Task details —
The lines below may contain the word "profile". Please count those that do and give the number alone.
►
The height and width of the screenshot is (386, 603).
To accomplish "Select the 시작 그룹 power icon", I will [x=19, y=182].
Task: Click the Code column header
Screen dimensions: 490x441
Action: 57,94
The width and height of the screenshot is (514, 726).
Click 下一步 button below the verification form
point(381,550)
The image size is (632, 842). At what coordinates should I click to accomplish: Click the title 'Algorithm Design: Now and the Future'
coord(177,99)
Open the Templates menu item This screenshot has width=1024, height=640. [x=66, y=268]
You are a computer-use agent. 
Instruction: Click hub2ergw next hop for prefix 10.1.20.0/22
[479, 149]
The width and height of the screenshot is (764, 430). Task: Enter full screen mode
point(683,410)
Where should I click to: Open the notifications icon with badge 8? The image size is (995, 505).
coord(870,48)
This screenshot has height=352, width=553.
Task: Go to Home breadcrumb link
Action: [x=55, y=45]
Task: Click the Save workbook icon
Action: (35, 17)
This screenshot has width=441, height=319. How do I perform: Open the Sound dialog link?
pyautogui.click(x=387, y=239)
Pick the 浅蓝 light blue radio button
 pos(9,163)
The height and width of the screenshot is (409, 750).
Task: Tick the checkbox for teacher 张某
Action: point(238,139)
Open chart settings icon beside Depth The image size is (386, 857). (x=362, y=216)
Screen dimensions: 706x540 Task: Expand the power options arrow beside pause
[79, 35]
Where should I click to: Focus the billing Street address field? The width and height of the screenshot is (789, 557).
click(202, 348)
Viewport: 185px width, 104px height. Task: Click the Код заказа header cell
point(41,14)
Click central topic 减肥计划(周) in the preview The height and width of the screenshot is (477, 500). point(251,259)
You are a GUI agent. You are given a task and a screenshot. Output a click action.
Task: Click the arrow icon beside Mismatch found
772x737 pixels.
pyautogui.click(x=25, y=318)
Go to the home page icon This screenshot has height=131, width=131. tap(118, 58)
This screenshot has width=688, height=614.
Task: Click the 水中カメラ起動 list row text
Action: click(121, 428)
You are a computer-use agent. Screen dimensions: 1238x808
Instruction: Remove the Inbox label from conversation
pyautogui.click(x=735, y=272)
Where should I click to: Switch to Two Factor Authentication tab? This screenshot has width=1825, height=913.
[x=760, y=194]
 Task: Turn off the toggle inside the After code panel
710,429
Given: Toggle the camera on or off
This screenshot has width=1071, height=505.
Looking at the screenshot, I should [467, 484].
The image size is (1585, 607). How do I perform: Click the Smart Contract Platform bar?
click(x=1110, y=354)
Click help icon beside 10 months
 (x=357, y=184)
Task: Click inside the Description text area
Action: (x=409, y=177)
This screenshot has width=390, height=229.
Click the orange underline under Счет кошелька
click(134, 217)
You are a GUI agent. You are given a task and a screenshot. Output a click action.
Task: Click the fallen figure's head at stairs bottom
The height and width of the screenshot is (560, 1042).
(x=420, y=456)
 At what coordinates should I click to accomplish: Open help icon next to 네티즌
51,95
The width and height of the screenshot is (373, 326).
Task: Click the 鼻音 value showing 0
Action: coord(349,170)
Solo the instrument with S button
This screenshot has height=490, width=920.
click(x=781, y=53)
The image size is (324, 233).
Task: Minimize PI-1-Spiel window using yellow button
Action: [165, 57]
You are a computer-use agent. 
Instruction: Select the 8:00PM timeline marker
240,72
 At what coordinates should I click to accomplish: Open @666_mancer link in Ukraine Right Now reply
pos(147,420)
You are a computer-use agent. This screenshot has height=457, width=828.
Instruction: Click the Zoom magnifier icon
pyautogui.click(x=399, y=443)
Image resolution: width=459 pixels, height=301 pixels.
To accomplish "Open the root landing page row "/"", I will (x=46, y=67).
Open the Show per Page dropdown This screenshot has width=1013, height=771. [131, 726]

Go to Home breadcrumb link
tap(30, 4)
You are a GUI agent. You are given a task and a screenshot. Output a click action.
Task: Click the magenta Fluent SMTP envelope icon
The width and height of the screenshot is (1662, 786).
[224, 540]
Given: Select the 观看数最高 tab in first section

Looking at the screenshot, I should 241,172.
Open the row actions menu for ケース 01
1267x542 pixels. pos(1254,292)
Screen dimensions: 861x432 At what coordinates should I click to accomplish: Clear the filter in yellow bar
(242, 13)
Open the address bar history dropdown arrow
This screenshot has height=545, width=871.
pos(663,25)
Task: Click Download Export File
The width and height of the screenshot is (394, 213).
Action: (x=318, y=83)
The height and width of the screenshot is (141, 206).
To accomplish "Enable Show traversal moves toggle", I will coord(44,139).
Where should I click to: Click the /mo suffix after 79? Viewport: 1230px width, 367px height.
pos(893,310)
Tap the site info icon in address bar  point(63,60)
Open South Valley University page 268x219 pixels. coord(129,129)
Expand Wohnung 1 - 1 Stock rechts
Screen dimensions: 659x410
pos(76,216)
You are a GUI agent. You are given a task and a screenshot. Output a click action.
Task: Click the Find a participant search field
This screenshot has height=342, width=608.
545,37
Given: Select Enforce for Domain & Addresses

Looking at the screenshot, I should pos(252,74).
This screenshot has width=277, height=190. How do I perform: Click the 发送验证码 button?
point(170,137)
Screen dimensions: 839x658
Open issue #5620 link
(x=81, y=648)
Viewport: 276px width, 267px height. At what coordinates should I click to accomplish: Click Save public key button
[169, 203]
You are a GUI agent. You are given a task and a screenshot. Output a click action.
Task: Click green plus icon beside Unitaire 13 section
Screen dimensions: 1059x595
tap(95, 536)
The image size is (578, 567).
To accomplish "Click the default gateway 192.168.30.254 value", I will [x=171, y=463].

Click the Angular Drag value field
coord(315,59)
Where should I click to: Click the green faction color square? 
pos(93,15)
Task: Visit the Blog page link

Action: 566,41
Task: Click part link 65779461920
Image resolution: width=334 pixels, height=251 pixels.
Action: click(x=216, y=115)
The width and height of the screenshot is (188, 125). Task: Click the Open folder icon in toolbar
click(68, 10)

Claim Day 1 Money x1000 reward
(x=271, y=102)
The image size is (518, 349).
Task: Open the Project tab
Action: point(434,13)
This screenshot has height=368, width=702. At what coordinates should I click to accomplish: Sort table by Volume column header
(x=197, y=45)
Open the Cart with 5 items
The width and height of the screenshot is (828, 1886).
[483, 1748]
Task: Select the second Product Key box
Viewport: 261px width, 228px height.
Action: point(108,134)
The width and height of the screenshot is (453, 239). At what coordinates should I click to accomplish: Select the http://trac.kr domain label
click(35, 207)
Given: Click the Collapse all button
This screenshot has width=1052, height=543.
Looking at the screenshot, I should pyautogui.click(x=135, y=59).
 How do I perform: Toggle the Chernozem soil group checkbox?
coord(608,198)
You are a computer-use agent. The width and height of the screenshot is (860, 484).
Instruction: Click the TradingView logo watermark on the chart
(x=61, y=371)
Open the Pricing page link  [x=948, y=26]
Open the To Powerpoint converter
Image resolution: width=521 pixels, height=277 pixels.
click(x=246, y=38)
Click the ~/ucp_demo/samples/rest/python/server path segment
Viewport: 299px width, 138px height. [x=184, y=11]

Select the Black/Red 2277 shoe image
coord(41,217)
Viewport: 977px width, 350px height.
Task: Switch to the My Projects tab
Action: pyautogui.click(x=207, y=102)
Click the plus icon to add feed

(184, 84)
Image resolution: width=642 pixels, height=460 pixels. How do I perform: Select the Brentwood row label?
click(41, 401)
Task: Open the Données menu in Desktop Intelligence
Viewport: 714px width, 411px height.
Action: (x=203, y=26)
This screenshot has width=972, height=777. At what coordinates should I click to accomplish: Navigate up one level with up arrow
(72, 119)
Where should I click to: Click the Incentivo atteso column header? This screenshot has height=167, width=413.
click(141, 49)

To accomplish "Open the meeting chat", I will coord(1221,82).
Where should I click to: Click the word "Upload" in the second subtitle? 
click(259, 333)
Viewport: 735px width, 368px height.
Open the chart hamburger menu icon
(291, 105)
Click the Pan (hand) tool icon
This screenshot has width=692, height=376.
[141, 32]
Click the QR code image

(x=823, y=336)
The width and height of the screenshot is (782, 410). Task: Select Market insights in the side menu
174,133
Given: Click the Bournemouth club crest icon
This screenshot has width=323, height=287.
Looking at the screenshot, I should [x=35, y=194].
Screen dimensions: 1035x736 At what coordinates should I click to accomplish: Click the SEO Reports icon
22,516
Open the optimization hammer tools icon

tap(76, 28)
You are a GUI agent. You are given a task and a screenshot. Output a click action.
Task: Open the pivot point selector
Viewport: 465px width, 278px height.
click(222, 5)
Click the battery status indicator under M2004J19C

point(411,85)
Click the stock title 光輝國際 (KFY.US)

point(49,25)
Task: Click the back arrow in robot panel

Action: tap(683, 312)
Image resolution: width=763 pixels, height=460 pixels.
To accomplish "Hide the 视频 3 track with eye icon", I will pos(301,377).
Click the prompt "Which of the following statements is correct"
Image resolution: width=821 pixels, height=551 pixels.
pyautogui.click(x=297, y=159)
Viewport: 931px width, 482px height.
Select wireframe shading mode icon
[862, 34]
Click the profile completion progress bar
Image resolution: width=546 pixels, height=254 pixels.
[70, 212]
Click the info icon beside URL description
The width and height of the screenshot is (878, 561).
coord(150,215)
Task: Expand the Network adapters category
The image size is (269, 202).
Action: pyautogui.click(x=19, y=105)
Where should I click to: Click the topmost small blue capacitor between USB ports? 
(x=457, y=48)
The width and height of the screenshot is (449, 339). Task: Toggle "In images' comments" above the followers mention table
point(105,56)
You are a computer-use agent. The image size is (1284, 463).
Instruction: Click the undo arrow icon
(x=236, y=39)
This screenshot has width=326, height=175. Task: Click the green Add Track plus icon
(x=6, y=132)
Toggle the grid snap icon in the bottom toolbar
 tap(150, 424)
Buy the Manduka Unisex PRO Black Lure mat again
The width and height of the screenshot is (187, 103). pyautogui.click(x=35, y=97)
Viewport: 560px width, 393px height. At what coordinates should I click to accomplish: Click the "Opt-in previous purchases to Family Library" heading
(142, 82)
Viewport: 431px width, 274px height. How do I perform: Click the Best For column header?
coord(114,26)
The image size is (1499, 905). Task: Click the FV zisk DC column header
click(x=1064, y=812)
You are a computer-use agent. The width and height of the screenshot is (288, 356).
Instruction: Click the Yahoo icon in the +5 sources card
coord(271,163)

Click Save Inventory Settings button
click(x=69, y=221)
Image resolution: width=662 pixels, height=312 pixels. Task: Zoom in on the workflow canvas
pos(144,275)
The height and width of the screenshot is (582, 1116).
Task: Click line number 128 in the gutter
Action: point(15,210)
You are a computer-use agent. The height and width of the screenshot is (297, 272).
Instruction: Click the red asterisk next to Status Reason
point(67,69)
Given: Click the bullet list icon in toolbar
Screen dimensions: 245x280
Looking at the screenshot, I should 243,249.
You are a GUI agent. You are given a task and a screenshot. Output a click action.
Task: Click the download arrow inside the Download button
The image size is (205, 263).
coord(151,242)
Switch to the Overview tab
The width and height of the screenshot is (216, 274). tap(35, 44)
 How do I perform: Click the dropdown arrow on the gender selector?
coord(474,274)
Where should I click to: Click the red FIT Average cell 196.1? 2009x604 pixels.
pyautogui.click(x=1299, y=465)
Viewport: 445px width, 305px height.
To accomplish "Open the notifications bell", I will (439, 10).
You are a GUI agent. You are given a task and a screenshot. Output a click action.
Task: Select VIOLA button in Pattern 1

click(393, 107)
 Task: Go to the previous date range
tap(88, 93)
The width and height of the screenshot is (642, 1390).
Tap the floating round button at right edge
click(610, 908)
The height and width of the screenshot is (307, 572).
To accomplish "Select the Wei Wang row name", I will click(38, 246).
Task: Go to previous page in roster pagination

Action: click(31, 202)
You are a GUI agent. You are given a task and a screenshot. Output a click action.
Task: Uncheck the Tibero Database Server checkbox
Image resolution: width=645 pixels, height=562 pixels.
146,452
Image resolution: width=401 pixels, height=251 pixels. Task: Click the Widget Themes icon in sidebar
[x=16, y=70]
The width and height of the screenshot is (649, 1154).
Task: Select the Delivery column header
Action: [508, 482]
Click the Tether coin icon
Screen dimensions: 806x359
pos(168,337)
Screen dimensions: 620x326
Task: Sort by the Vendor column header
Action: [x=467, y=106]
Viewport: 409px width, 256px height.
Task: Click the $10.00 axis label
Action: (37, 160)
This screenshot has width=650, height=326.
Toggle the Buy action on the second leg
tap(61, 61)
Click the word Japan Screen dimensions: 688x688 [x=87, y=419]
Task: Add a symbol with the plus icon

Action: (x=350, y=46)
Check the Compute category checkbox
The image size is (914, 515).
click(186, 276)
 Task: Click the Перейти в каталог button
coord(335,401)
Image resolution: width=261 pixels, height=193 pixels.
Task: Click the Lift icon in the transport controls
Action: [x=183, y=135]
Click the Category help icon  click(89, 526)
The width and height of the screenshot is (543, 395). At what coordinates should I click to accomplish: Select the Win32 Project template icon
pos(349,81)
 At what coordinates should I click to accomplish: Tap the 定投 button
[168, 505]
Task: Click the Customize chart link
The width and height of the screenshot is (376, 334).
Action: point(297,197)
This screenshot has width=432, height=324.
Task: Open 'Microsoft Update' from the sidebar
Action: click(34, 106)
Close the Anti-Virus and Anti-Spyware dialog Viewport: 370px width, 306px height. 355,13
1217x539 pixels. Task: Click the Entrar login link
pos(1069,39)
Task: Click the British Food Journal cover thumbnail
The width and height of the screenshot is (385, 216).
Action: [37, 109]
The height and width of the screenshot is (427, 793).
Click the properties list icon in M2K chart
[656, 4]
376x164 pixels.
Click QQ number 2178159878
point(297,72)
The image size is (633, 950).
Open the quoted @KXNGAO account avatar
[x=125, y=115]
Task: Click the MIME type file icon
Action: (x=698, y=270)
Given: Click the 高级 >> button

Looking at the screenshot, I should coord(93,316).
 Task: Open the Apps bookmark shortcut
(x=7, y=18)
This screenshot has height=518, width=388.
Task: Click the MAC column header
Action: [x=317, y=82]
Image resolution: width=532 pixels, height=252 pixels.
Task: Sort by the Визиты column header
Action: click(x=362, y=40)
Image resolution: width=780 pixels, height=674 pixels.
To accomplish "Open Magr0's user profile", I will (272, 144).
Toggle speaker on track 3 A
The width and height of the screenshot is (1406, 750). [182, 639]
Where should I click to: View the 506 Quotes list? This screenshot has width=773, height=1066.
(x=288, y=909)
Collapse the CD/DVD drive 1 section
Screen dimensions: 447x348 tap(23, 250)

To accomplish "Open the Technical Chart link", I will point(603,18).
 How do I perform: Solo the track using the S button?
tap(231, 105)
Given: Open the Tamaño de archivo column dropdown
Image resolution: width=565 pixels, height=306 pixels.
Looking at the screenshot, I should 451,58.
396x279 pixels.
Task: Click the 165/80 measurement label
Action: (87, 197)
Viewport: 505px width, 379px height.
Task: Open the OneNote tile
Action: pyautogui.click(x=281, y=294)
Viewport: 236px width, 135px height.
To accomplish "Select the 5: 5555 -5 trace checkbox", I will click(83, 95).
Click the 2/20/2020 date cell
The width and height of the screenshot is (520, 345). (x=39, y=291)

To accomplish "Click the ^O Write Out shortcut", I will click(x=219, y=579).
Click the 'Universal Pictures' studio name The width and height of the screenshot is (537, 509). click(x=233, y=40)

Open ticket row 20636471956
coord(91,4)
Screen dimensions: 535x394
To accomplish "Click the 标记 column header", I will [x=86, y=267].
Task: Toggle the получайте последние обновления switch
◄
Task output —
2